Managing expectations with a contributions and credit policy

May 13, 2024

This article was contributed by Valerie Aurora

Maintainers of open-source projects sometimes have disagreements with contributors over how contributions are reviewed, modified, merged, and credited. A written policy describing how contributions are handled can help maintainers set reasonable expectations for potential contributors. In turn, that can make the maintainer's job easier because it can help reduce a source of friction in the project. A guide to help create this kind of policy for a project has recently been developed.

People sometimes have rather different expectations about how open-source projects function with regard to contributions. For example, a recent discussion about how to credit a Linux kernel patch that had two authors attracted more than 600 comments, covering a wide range of opinions from "the original author should have sole credit" to "the original author should get no credit at all". Another kind of disagreement is over which types of contributions are welcome: some projects don't want external contributions, or any new features, but contributors keep sending them anyway.

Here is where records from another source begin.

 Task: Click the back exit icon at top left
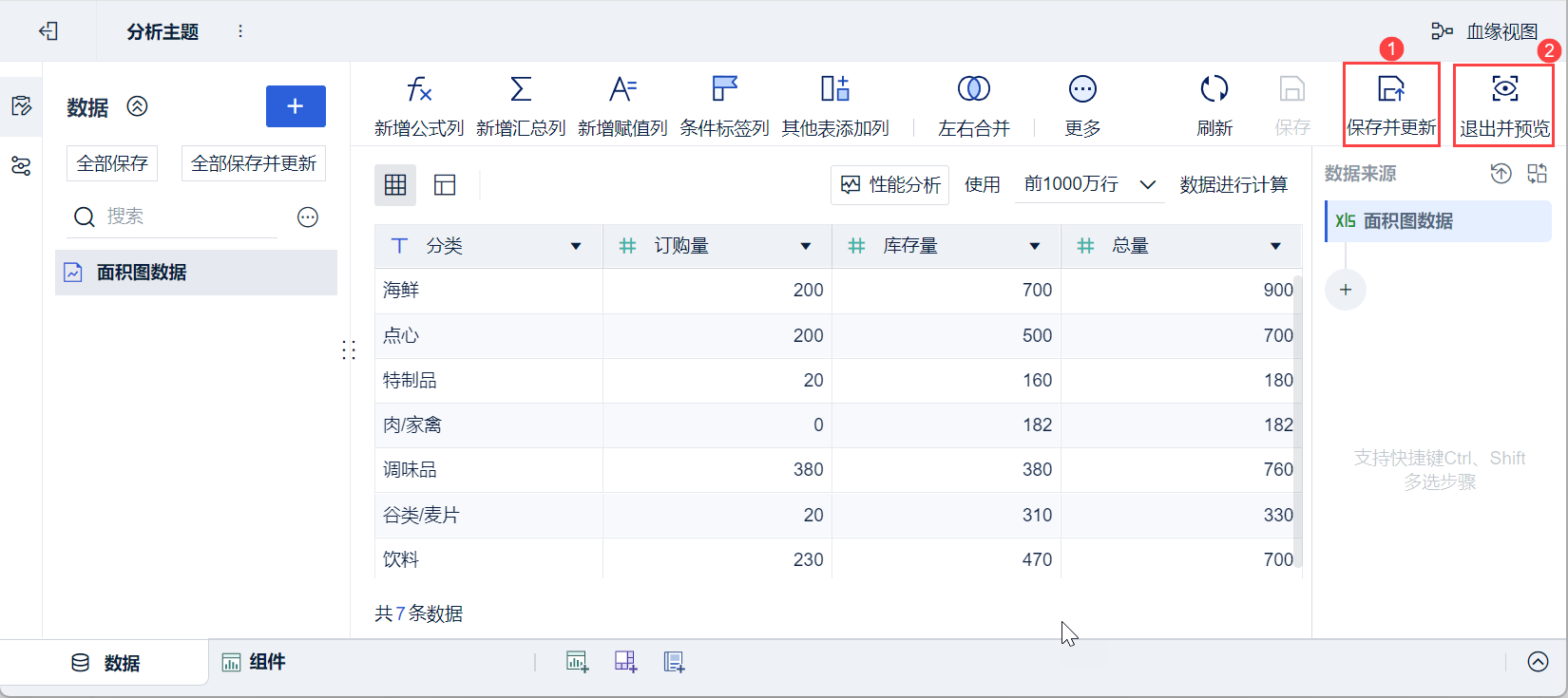pos(48,31)

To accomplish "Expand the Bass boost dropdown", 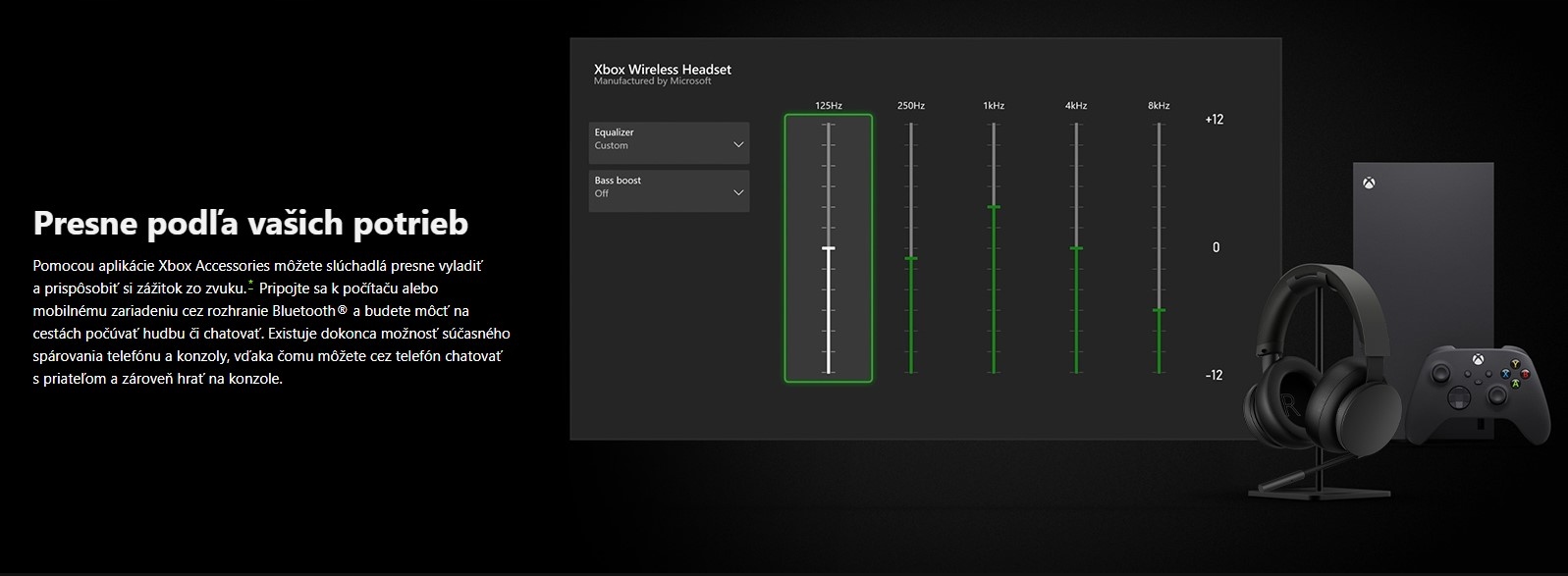I will pyautogui.click(x=668, y=191).
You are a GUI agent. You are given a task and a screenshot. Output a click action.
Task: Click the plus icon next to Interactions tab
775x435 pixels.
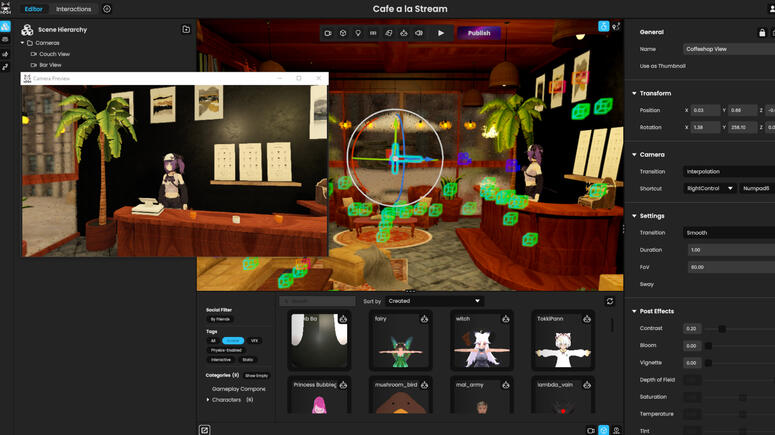(x=107, y=9)
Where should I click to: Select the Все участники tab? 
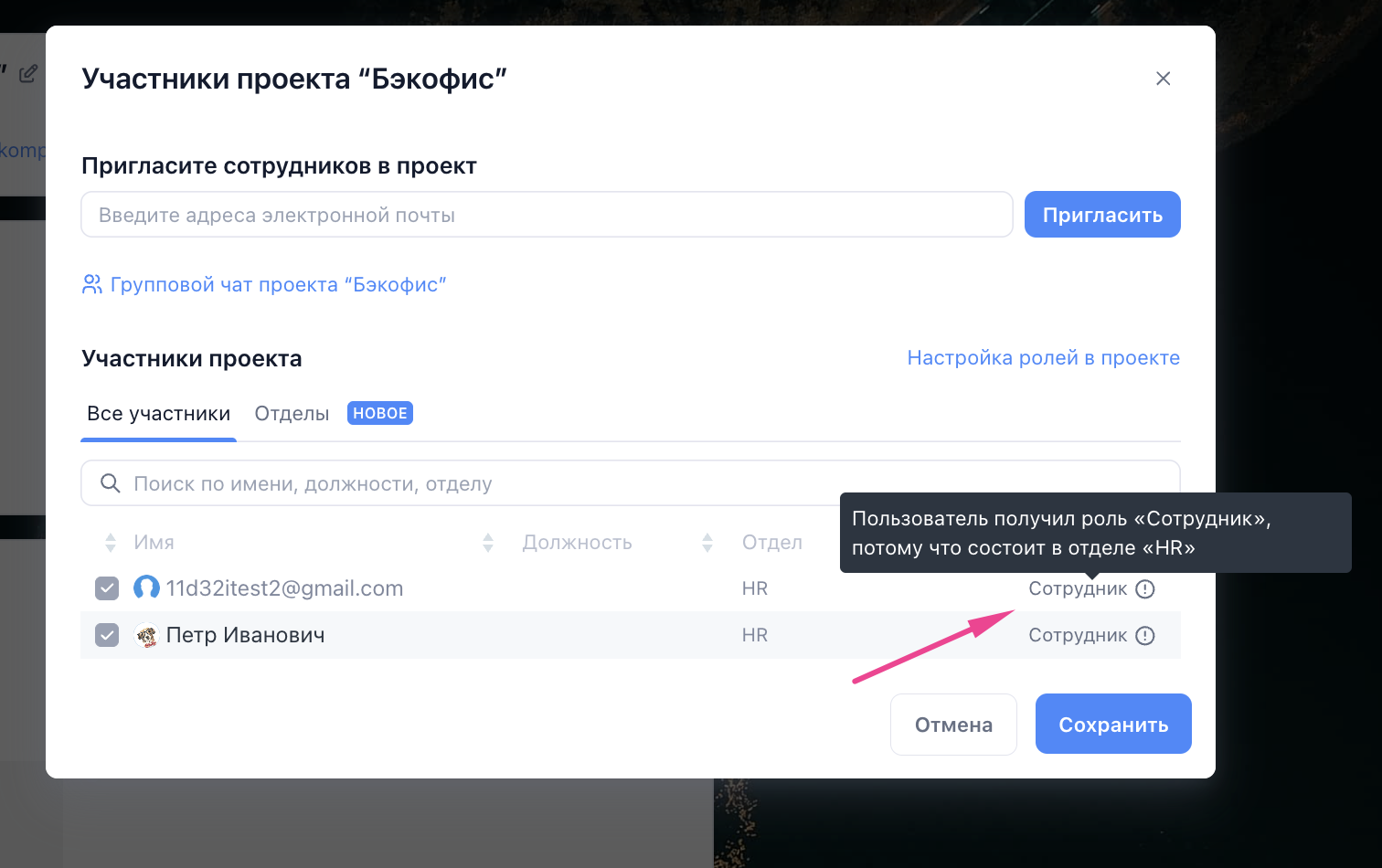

In the absence of a written policy, contributors will make assumptions about the way a project operates—and may start an argument if they don't get the expected response. A written policy describing how contributions are processed and credited can prevent conflicts from even starting. To help maintainers create their own policies, I co-authored a credits and contribution policy development guide with Maria Matějka, Martin Winter, Marcos Sanz, and other members of the RIPE Open Source Working Group.

Coverage

A contributions and credit policy is most useful when it focuses on areas where maintainers and contributors frequently have different, incompatible expectations, such as: what contributions are welcome, how reviews and changes will be handled, and how credit will be assigned. A policy can also include step-by-step instructions for maintainers and contributors on how to handle complicated situations, such as when a contributor won't make requested changes.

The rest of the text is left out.